Against the greenback, the euro fell as far as $1.0969 , but did not approach the one-month trough of $1.0955 set a week ago. It recovered some ground to buy $1.1045, down about 0.6 percent.
"It seems to have been fairly well-contained, at this stage. The moves have not been as dramatic as some anticipated," Mitul Kotecha, head of Asia-Pacific FX strategy for Barclays in Singapore.
"It does seem like a lot of investors are still sidelined, unwilling to take risk on at this stage," he said. "It doesn't look like a panic selloff, because investors want to see what happens now, in the next stage of Greece's saga."
Japan's top government spokesman, Chief Cabinet Secretary Yoshihide Suga, told a news conference on Monday that the impact from Greece on share prices and the foreign exchange market has been very limited and within expectations.
Japanese policymakers pledged to work closely to guard against financial market volatility.
While the euro rose off its session lows on Monday, its downside appeared increasingly vulnerable as many investors began pricing in the higher likelihood that Greece will eventually withdraw from the common currency.
The vote to reject the terms of the bailout, with the "No' camp prevailing by a much higher margin than expected, deepened Athen's standoff with lenders.
"The 'no' vote is the worst possible outcome from an 'uncertainty' perspective," said Ray Attrill, global co-head of FX strategy at National Australia Bank.
"'Grexit' risk has clearly risen sharply, and is now the singularly most likely scenario following the referendum. That said, other scenarios, under which a new deal is eventually agreed ... can still sum to a probability of close to 50 percent."
Stunned European leaders called a summit for Tuesday to discuss their next move.
The European Central Bank, which holds a conference call later on Monday, is likely to maintain emergency funding for Greek banks at their current restricted level, people familiar with the matter said.
"The ECB will likely keep this open until it gets clarity from political leaders. In any case, markets are in for a period of uncertainty and protracted negotiation," said Bank of New Zealand currency strategist Raiko Shareef.
The 'No' vote triggered a rush to safety, with the yen being the main beneficiary. The dollar fell to a six-week low of 121.700 yen early in the Asian session, and last stood at 122.570, down about 0.2 percent.
Another safe-haven currency, the Swiss franc, also firmed slightly. The Swiss National Bank, which recently intervened to hold down the franc's rise, has already warned it would fight any rush to buy the currency.
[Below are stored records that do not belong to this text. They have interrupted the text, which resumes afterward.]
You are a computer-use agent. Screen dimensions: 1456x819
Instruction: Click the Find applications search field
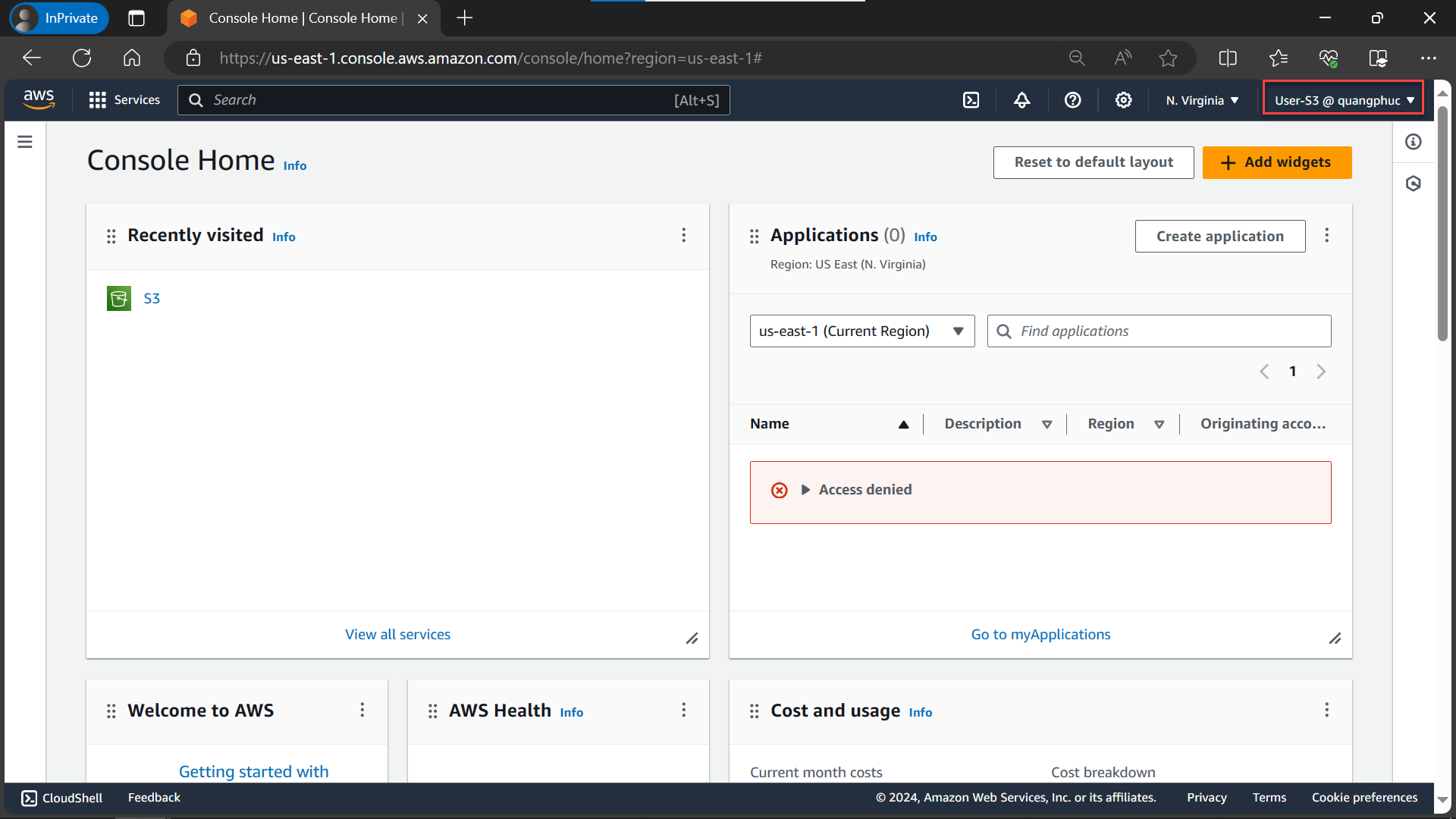pyautogui.click(x=1159, y=330)
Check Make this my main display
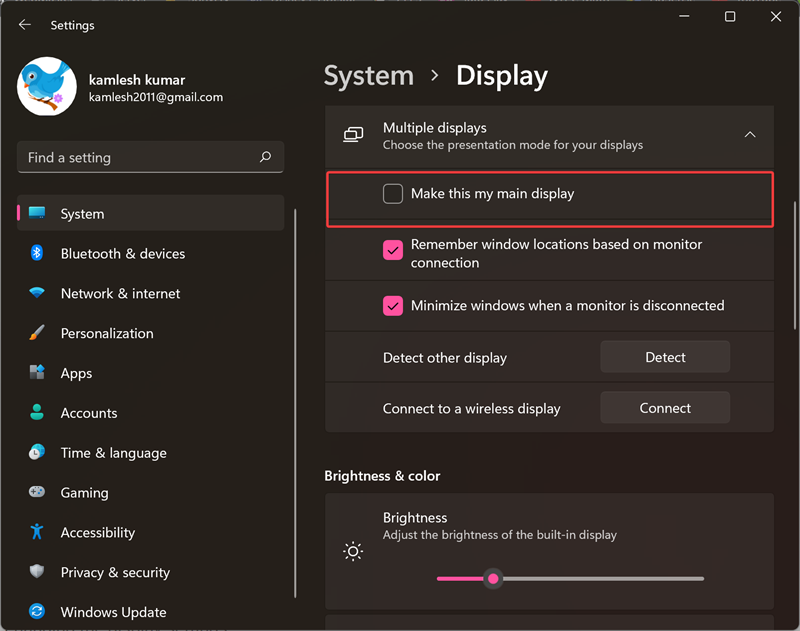This screenshot has height=631, width=800. pos(393,194)
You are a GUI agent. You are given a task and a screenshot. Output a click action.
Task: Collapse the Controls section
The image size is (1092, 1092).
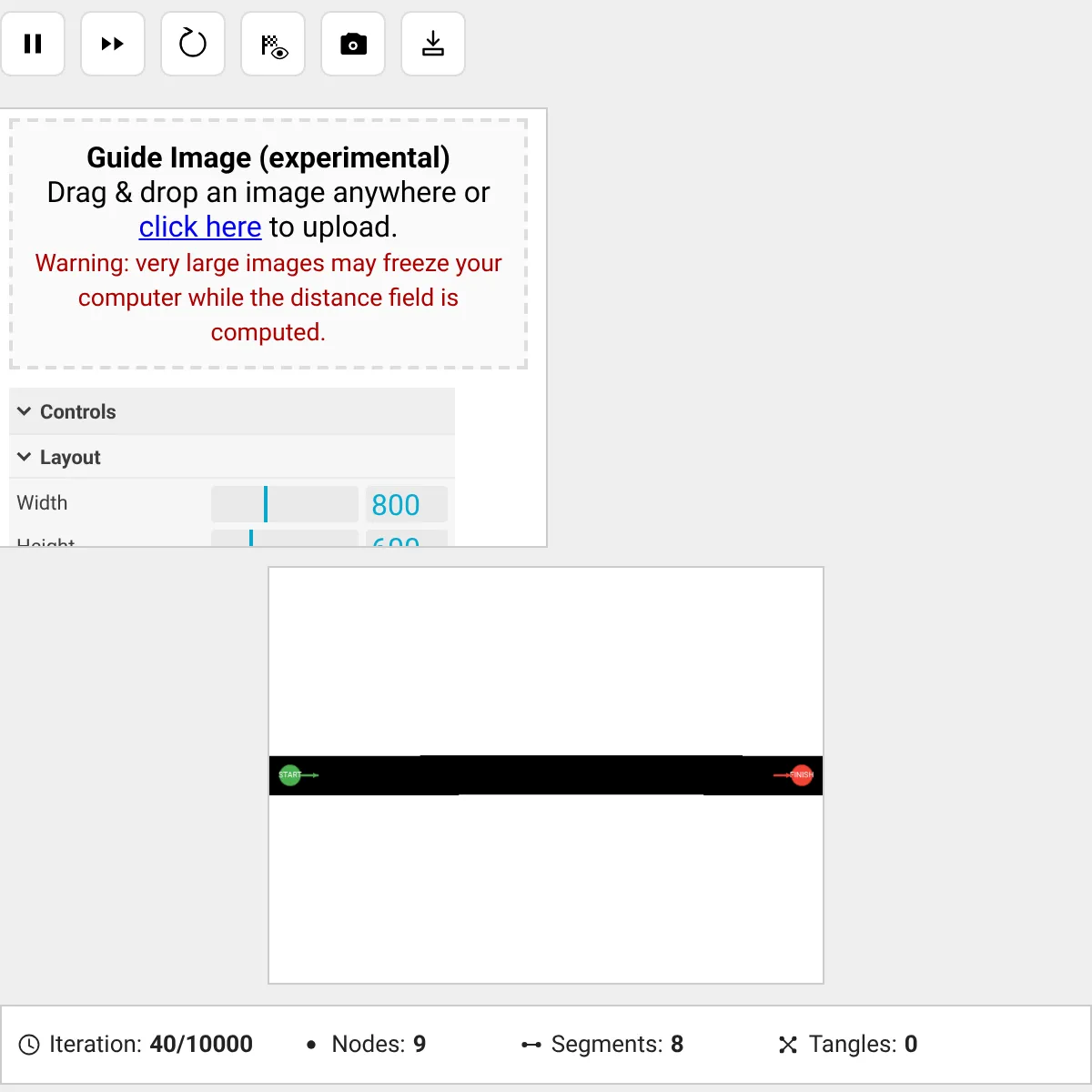click(x=25, y=411)
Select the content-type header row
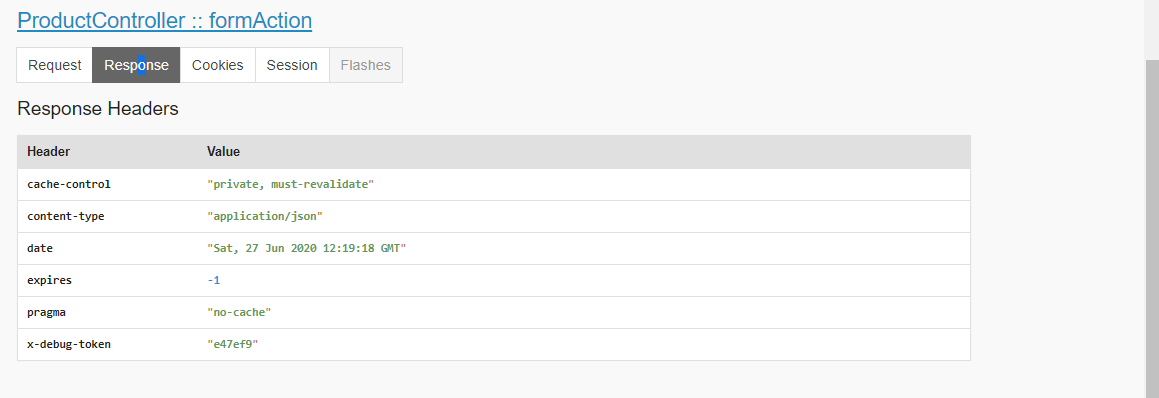 click(494, 216)
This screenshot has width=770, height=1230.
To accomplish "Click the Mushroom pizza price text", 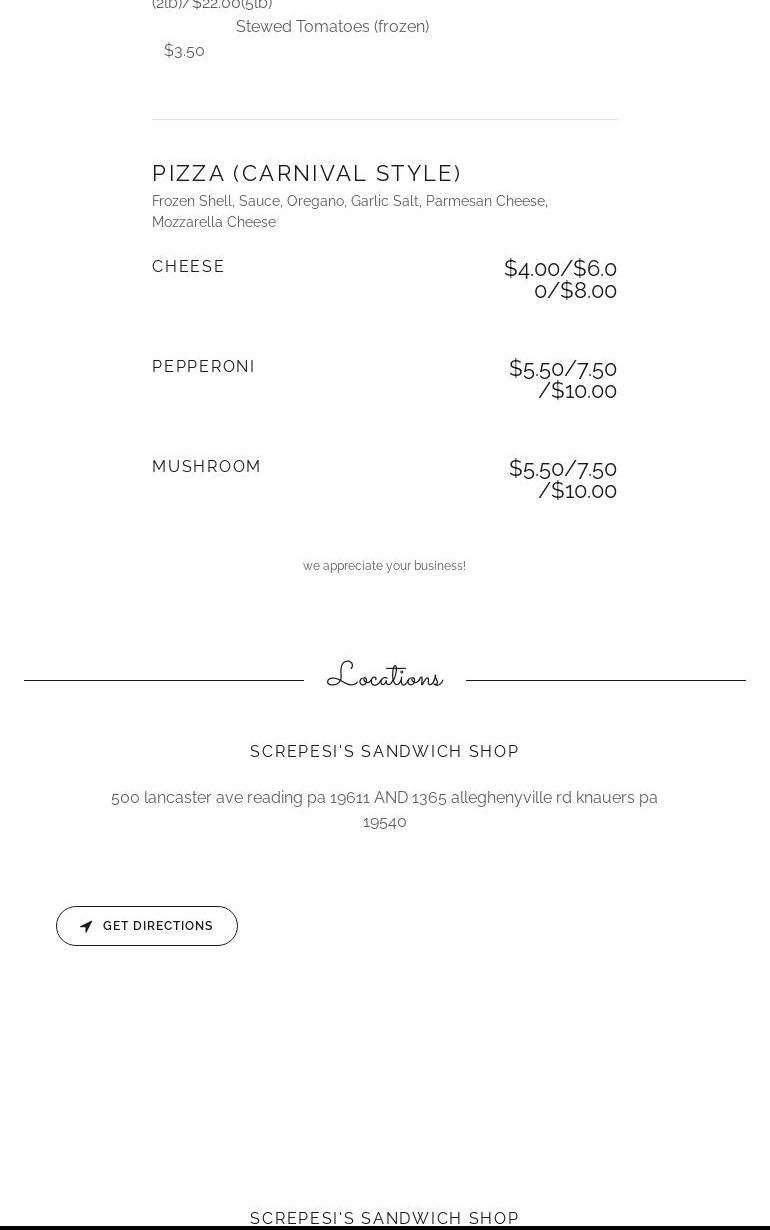I will 564,479.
The euro initially slid towards 1.0320 francs from around 1.0436 late on Friday, but has since returned to 1.0414.
Traders said the threat of central bank intervention was probably helping to put a floor on the euro for now.
The Australian and New Zealand currencies, usually used as a risk proxy, fell heavily.
The Australian dollar skidded to a six-year trough of $0.7452, while its New Zealand peer touched a five-year low of $0.6645. The Aussie has since edged back to $0.7482, while the kiwi was at $0.6680. (Additional reporting by Lisa Twaronite in Tokyo; Editing by Shri Navaratnam)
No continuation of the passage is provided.